Paul Ryan’s painting, The Wild Colonial Boy, 2008 is part of an ongoing series about the earliest days of settlement in New South Wales. We do not know the identity of the sitter but there is likely an association to officers of the Corps or the convict jailor of the 1780’s. The swaggering impressionism which Ryan brings to the painting accounts for the suggestion of ruff and epaulet and finally the muffled gaze of the sitter.

The key to any Peter Booth painting is humanness, what Saul Bellow has called, ‘faulty humanity.’ 5) It is everywhere in the landscape of Booth’s paintings and no less in the predicament of his characters, skewered as they are on their own subjectivity and alienation. The subject of Booth’s Painting (Head) 2008, is grizzled and bluntly expressive but the gold background adds an allegorical and perhaps redemptive note to the painting.

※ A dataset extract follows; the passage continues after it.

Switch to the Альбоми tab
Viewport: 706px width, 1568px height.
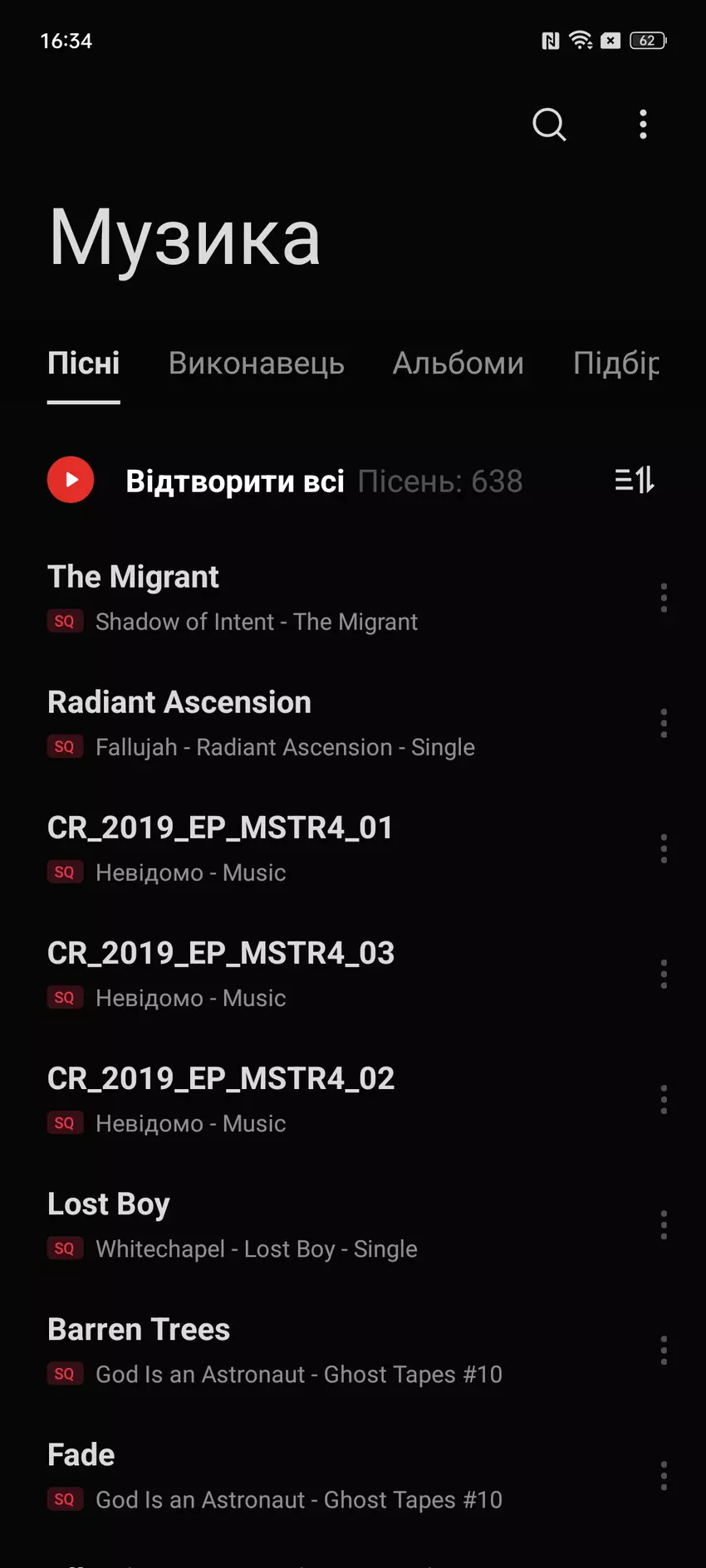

Mimmo Paladino’s art has always been keenly symbolic and his approach to iconography tempered with a romantic naturalism. ‘On the one hand’, Paladino has said, ‘I feel close to Giotto and Piero della Francesca, on the other, I pay attention to Byzantine and Russian icons…’ 6) The two lithographic prints in this exhibition are portraits of the Russian film director, Andrei Tarkovsky. The first Tarkovsky head is embellished with gold leaf and the other, almost identical head, is surmounted by tesserae mosaic and a steel frame.

The Jane Burton photograph of this exhibition, Morphée 2009, also creates an interesting parallel to Tarkovsky and Jean Cocteau whose reflective and dreamlike cinema has been of influence to Burton. Burton has used abandoned urban spaces and the wilds of Tasmania as settings for her photographs. The figure is always present, even if not seen in the pictured space. In Morphée 2009 we have two heads seemingly suspended. It is likely the god of dreams, Morpheus, who appears to our subject as she crosses into sleep, her eye lids weighted with tree like tendrils.

The figure and the way that individuals might relate to those around them are central to the sculpture and drawings of John Davies. Realism as can be seen in Davies’s Head of PW, 1983, is the vehicle by which Davies is able to work from particular observation of a head to greater values.  On this point, John Davies has said, ‘My work has carried me closer to people - in a kind of circle. My sculpture seems to have that function for me.’ 7)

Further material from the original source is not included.